First, note that merge will be called no more than (numNodes ts1 + numNodes ts2) times, and this is O(log n) times. (To be clear, ts1 and ts2 are lists of binomial trees where such a tree of rank r contains exactly 2^r nodes, and each rank can occur no more than once. Therefore, there are O(log n1) such trees in ts1 and O(log n2) in ts2 , where n1 and n2 are the number of nodes in heaps and n=n1+n2 .)
The key point is that insTree is called no more than once for each rank (either through merge or recursively), and the largest possible rank is log_2(n) . The reason is as follows:
If insTree is called from merge , say r = rank t1 = rank t2 , and link(t1,t2) will be rank r+1 . So let insTree called for rank r+1 . Now think about what happens to merge(ts1', ts2') . Let the smallest rank that occurs as a tree in ts1' and ts2' be r' >= r+1 . Then insTree will again be called from merge for rank r'+1 , since two trees of rank r' will be associated with the formation of a tree of rank r'+1 . However, the merge heap merge(ts1', ts2') therefore cannot contain the rank tree r' , and the previous call to insTree may therefore not return further than r' .
So, let's connect things:
insTree is called no more than O(log n) times, and each call is constant (since we count recursion as a separate call)

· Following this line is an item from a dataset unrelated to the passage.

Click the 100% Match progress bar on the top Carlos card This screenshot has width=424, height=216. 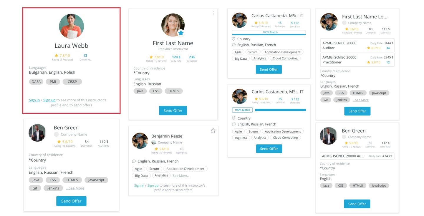269,33
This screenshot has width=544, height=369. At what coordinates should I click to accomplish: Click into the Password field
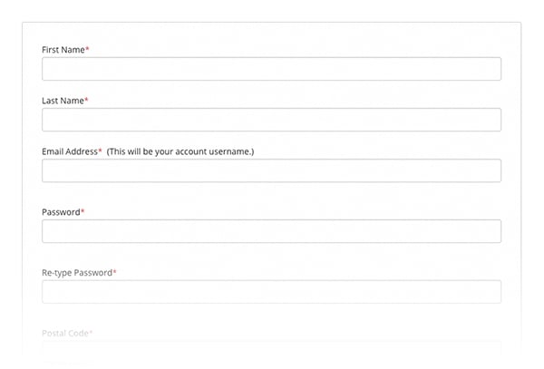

merge is called no more than O(log n) times, and each call is constant (since we count insTree calls separately, and link is a constant time)
=> The whole merge operation is O(log n) .
EDIT: By the way, merging binomial heaps is very similar to adding binary numbers. A heap of size n will have a tree of rank r if and only if the binary number n has "1" at position 2^r . When merging such heaps, you go from the lowest rank to the highest rank - or the least significant for the most significant position. Trees of the same rank should be connected ("one" added) and inserted / "moved" to positions of a higher rank.